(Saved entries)
---

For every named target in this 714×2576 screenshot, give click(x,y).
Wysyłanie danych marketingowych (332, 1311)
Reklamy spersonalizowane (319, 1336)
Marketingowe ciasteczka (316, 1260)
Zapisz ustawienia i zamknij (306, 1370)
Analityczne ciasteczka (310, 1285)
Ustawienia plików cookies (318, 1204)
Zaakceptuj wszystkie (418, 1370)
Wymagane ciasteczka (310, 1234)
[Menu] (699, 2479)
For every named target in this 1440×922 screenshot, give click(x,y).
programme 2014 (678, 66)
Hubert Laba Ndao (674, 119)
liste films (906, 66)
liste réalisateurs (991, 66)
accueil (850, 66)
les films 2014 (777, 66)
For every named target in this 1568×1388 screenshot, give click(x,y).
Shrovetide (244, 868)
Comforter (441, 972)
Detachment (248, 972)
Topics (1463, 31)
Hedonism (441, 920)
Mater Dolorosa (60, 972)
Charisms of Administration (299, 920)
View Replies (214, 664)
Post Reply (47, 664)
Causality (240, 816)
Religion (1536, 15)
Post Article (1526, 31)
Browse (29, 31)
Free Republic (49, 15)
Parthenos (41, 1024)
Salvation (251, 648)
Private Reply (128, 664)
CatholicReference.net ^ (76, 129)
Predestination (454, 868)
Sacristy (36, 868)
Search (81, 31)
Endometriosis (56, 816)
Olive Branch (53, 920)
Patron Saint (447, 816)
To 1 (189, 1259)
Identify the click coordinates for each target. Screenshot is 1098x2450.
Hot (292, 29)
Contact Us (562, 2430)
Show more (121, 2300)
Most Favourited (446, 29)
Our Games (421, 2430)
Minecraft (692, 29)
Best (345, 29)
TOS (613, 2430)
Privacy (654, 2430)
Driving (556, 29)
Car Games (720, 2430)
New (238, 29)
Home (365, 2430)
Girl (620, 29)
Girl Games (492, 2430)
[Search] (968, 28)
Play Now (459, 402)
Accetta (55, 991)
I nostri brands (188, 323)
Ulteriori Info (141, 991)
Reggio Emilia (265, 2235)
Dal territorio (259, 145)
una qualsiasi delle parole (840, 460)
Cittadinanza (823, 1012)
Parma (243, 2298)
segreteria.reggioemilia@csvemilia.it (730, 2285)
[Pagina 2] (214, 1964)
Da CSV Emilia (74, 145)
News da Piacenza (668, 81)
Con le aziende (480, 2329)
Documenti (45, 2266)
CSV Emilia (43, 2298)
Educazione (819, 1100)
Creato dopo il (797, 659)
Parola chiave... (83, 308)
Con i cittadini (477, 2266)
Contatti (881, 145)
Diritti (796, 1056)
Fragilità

---

_EXERCISE REQUIREMENTS_
Output every line of the saved entries above as a JSON list of strings, one string per line, leaving out any blank lines.

_EXERCISE OUTPUT_
[
  "For every named target in this 714×2576 screenshot, give click(x,y).",
  "Wysyłanie danych marketingowych (332, 1311)",
  "Reklamy spersonalizowane (319, 1336)",
  "Marketingowe ciasteczka (316, 1260)",
  "Zapisz ustawienia i zamknij (306, 1370)",
  "Analityczne ciasteczka (310, 1285)",
  "Ustawienia plików cookies (318, 1204)",
  "Zaakceptuj wszystkie (418, 1370)",
  "Wymagane ciasteczka (310, 1234)",
  "[Menu] (699, 2479)",
  "For every named target in this 1440×922 screenshot, give click(x,y).",
  "programme 2014 (678, 66)",
  "Hubert Laba Ndao (674, 119)",
  "liste films (906, 66)",
  "liste réalisateurs (991, 66)",
  "accueil (850, 66)",
  "les films 2014 (777, 66)",
  "For every named target in this 1568×1388 screenshot, give click(x,y).",
  "Shrovetide (244, 868)",
  "Comforter (441, 972)",
  "Detachment (248, 972)",
  "Topics (1463, 31)",
  "Hedonism (441, 920)",
  "Mater Dolorosa (60, 972)",
  "Charisms of Administration (299, 920)",
  "View Replies (214, 664)",
  "Post Reply (47, 664)",
  "Causality (240, 816)",
  "Religion (1536, 15)",
  "Post Article (1526, 31)",
  "Browse (29, 31)",
  "Free Republic (49, 15)",
  "Parthenos (41, 1024)",
  "Salvation (251, 648)",
  "Private Reply (128, 664)",
  "CatholicReference.net ^ (76, 129)",
  "Predestination (454, 868)",
  "Sacristy (36, 868)",
  "Search (81, 31)",
  "Endometriosis (56, 816)",
  "Olive Branch (53, 920)",
  "Patron Saint (447, 816)",
  "To 1 (189, 1259)",
  "Identify the click coordinates for each target. Screenshot is 1098x2450.",
  "Hot (292, 29)",
  "Contact Us (562, 2430)",
  "Show more (121, 2300)",
  "Most Favourited (446, 29)",
  "Our Games (421, 2430)",
  "Minecraft (692, 29)",
  "Best (345, 29)",
  "TOS (613, 2430)",
  "Privacy (654, 2430)",
  "Driving (556, 29)",
  "Car Games (720, 2430)",
  "New (238, 29)",
  "Home (365, 2430)",
  "Girl (620, 29)",
  "Girl Games (492, 2430)",
  "[Search] (968, 28)",
  "Play Now (459, 402)",
  "Accetta (55, 991)",
  "I nostri brands (188, 323)",
  "Ulteriori Info (141, 991)",
  "Reggio Emilia (265, 2235)",
  "Dal territorio (259, 145)",
  "una qualsiasi delle parole (840, 460)",
  "Cittadinanza (823, 1012)",
  "Parma (243, 2298)",
  "segreteria.reggioemilia@csvemilia.it (730, 2285)",
  "[Pagina 2] (214, 1964)",
  "Da CSV Emilia (74, 145)",
  "News da Piacenza (668, 81)",
  "Con le aziende (480, 2329)",
  "Documenti (45, 2266)",
  "CSV Emilia (43, 2298)",
  "Educazione (819, 1100)",
  "Creato dopo il (797, 659)",
  "Parola chiave... (83, 308)",
  "Con i cittadini (477, 2266)",
  "Contatti (881, 145)",
  "Diritti (796, 1056)",
  "Fragilità"
]